Albert Anker
Selbstbildnis, 1901
Das kleinformatige Selbstbildnis stammt aus dem Jahr, in dem Albert Anker siebzig Jahre alt wurde und einen Schlaganfall erlitt. Es kam 1917 als Legat seiner Witwe, Anna Anker, ins Kunstmuseum Bern. Das Gemälde zeigt den ergrauten Künstler im Dreiviertelprofil. Sein Blick ist offen, fokussiert und auf die Betrachter:innen gerichtet. Zugleich beobachtet sich Anker selbst im Spiegel, während er malt. Das Gemälde ist überraschend skizzenhaft und scheint in grosser Geschwindigkeit entstanden zu sein. Mit seinen lockeren Pinselstrichen mutet es fast impressionistisch an. Es hat nichts Repräsentatives oder Standesbewusstes, sondern wirkt wie eine Momentaufnahme, in der sich der Künstler kritisch befragt oder Bilanz zieht.
Da sich Albert Anker, soweit bekannt, in seinem Leben nur dreimal selbst gemalt hat, kommt diesem Selbstbildnis einige Bedeutung zu.
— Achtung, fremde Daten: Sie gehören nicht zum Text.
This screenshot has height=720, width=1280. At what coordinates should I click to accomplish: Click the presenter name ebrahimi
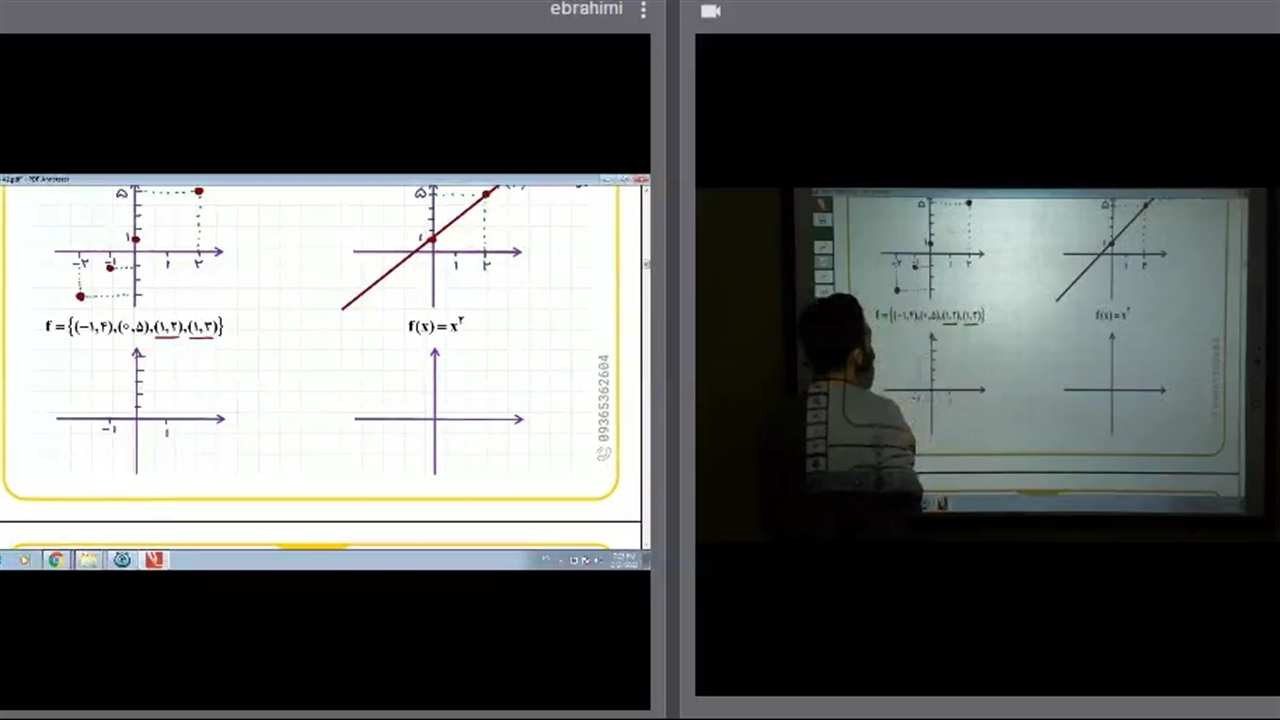tap(586, 9)
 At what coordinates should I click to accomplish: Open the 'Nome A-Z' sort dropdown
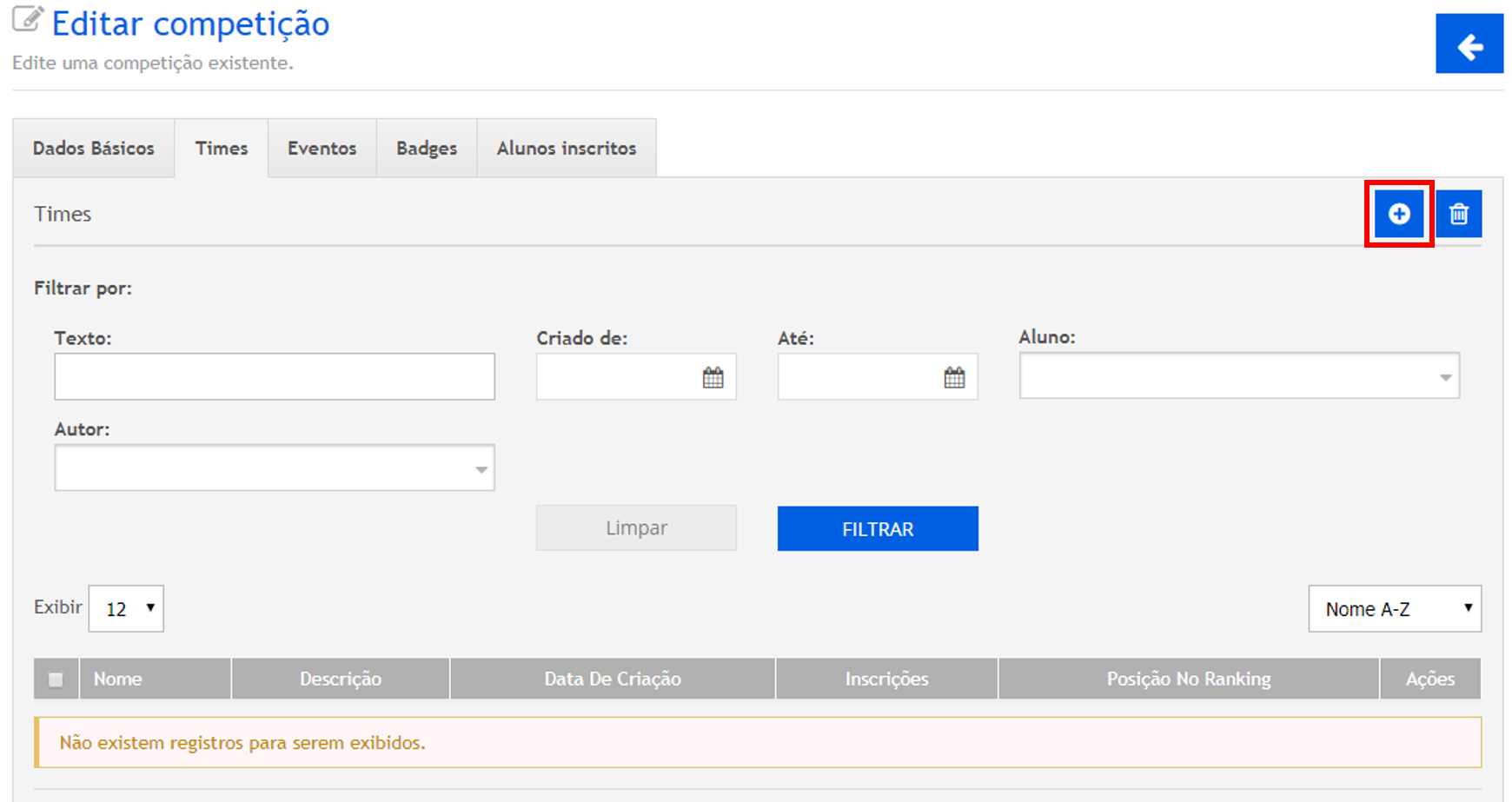point(1394,609)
Denn es entstand in einem wichtigen Moment in seinem Leben. Im Jahr zuvor wurde ihm der Ehrendoktortitel der Universität Bern verliehen und im Entstehungsjahr 1901 ernannte ihn die Gesellschaft Schweizerischer Maler und Bildhauer zum Ehrenmitglied. Sogar der Bundesrat gratulierte ihm zum 70. Geburtstag. Dennoch war Ankers Charakter von Bescheidenheit geprägt. Als ihm ebenfalls im Jahr 1901 die Bernische Kunstgesellschaft eine Ausstellung ausrichten wollte, lehnte er ab und schrieb: «Ich machte, was ich konnte, aber die Flügel eines Spatzes sind nicht die eines Adlers.» Schon 1886 hatte er dem Jugendfreund Auguste Bachelin resigniert geschrieben: «Im Allgemeinen, je länger man lebt, ist es nicht mehr lustig; man hat alle menschlichen Eindrücke durchgemacht und muss immer wieder von vorne anfangen. Nichts besseres kommt mehr als das, was man schon kennt, und das deprimiert einen. Ich habe nichts neues mehr zu erwarten ausser den Überraschungen, die mir mein Amt als Grossvater bereithält.»